Bruce’s community service extended far beyond the schools with walls. From 1965 to present date Bruce and Sylvia sponsored, through Plan International, young children from countries which spanned the globe. As a long-time member of the Quinte Interfaith Refugee Sponsorship Committee, he was instrumental in bringing and establishing families from Rwanda, Ethiopia, Laos, and Kosovo in the Quinte area. He was a Director of Hospice Quinte and of the Museum of Health Care at Kingston; a Trustee of Bridge Street United Church; and a President of the Quinte Branch of the Canadian Red Cross. He served in Community policing; the Canadian Food Grains Bank; and in 1997-98 as President of the Christian Medical Foundation of Canada. On conclusion of his hospital and office practice in 1988, Bruce spent the ensuing 10 years volunteering his medical skills for 5 to 6 months a year in United Church Health Services hospitals located in Newfoundland and in indigenous communities on the north-west coast of British Columbia. Of this decade Bruce said “it was a wonderful time with wonderful people.”

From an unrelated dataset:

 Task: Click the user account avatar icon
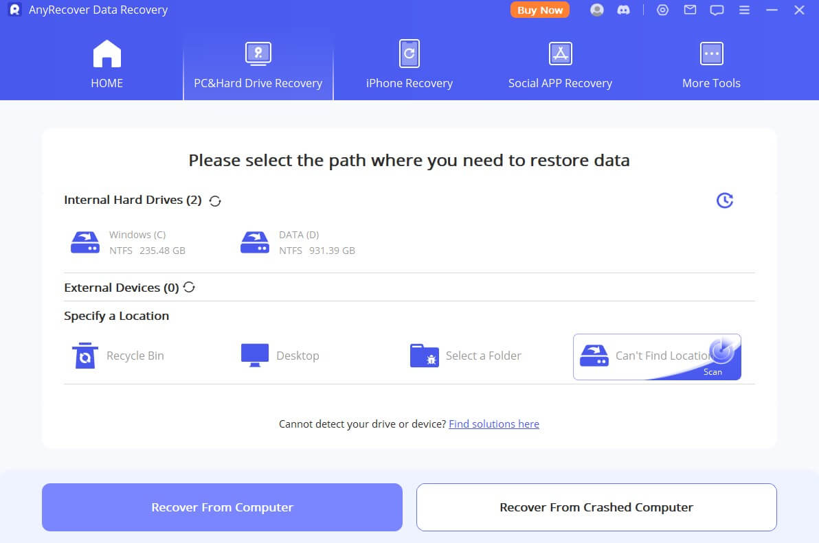tap(596, 10)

Bruce made a difference, and it was recognized. In 1978 he was awarded the Queen Elizabeth II Silver Jubilee Medal and in 1987 the Humanitarian Award of the RCAF Association. He received the Sir William Osler Award of the Christian Medical Foundation (International) in 1990, the prestigious Alumni Achievement Award of Queen’s University in 1992, and although not a Rotarian, a Paul Harris Fellowship from the Foundation of Rotary International in 1994. In 1996 he was recognized by the Royal College of Physicians and Surgeons “for outstanding service to his community” and in 2004 was nominated by the Canadian Blood Service and received the ‘Volunteer 50+ Award’ by the Province of Ontario, for 63 years of volunteer service in blood donor clinics and 181 official blood donations. In 2009 he was one of eleven residents of Ontario to receive the Ontario Medal for Good Citizenship. The citation accompanying this award spoke to his role as a member of a team that pioneered cardiovascular and pulmonary surgery in the Belleville-Kingston area. Bruce was awarded the Queen Elizabeth II Diamond Jubilee Medal in 2012.

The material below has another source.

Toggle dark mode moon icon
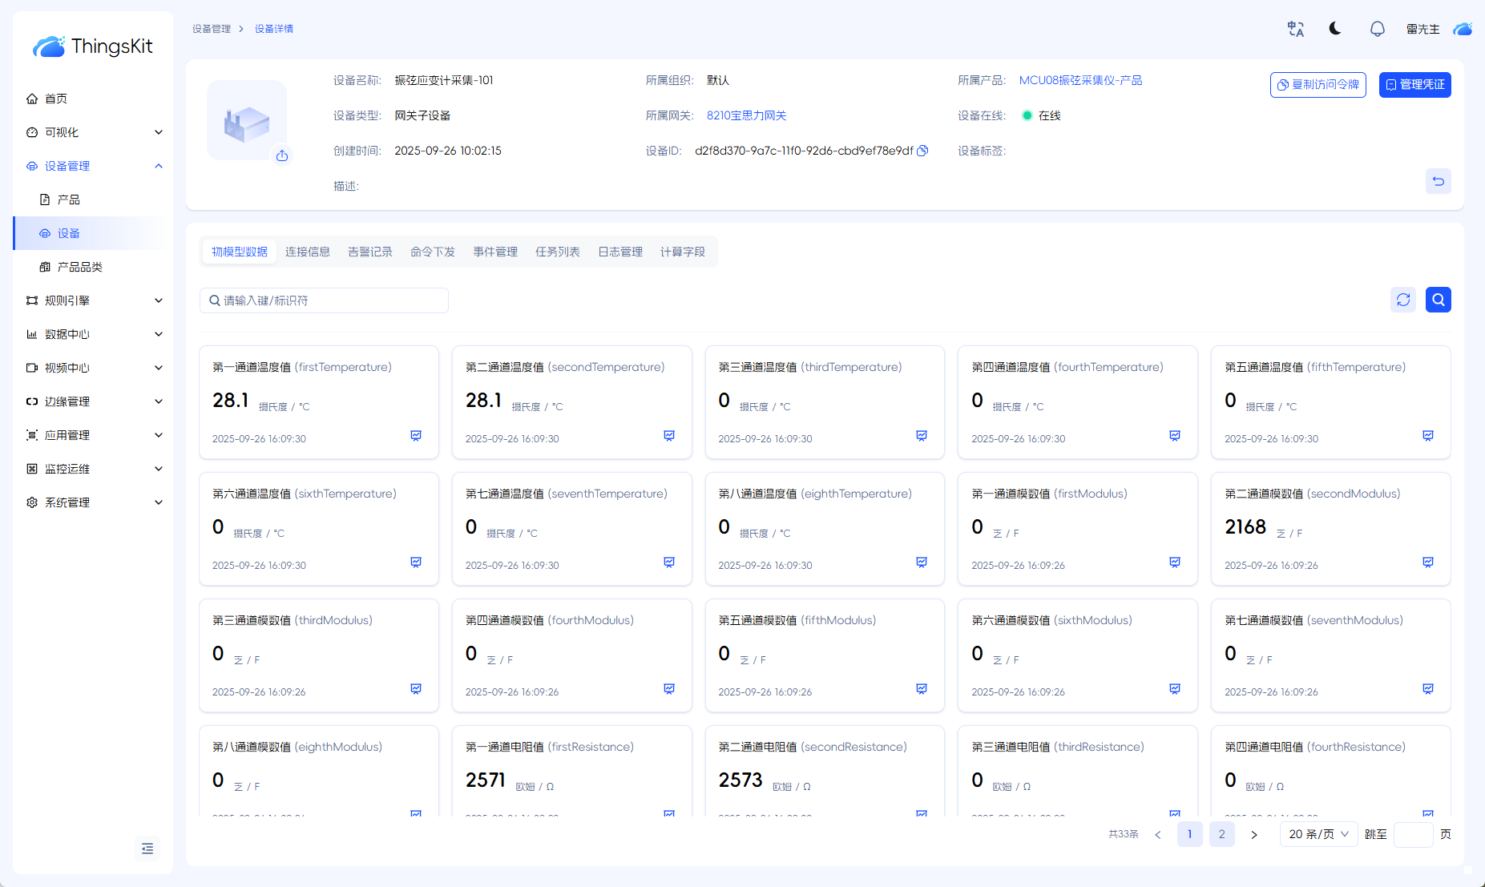 1335,29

Bruce’s hobbies ranged from history, to music, to woodworking, to a number of sports – including bicycling, kayaking, windsurfing, skiing and wilderness canoeing. He paddled the Nahanni, Mountain, Natla, Keele, Hood and Mackenzie rivers in the Northwest Territories, and the Dumoine and other rivers in Quebec and Ontario. In recent years he did confess to being content to paddle flat water.

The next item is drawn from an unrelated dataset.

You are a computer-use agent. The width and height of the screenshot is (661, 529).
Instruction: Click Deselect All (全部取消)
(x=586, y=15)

Bruce will be dearly missed by his loving wife Sylvia; devoted children Anne and her husband Bob Freeland, Robert and his wife Patti (Aspinall), and Michael Sam; eight grandchildren and three great grandchildren.
The Cronk family wishes to thank all of Bruce’s many close friends and colleagues who have been an intrinsic part of the marvelous life he has led and enjoyed.
A Celebration of Life ceremony will be held at Bridge Street United Church, Belleville on Saturday, March 7th, 2015 at 2:00p.m. with Rev. David Mundy officiating.
It was his wish that any donations in his memory be made to Bridge St. United Church, Belleville, Doctors Without Borders, or the charity of your choice.
To our current medical students who are searching for that model of the ideal physician, I would suggest you need look no further. Want to be a great physician and a great citizen? Be like Dr. Cronk.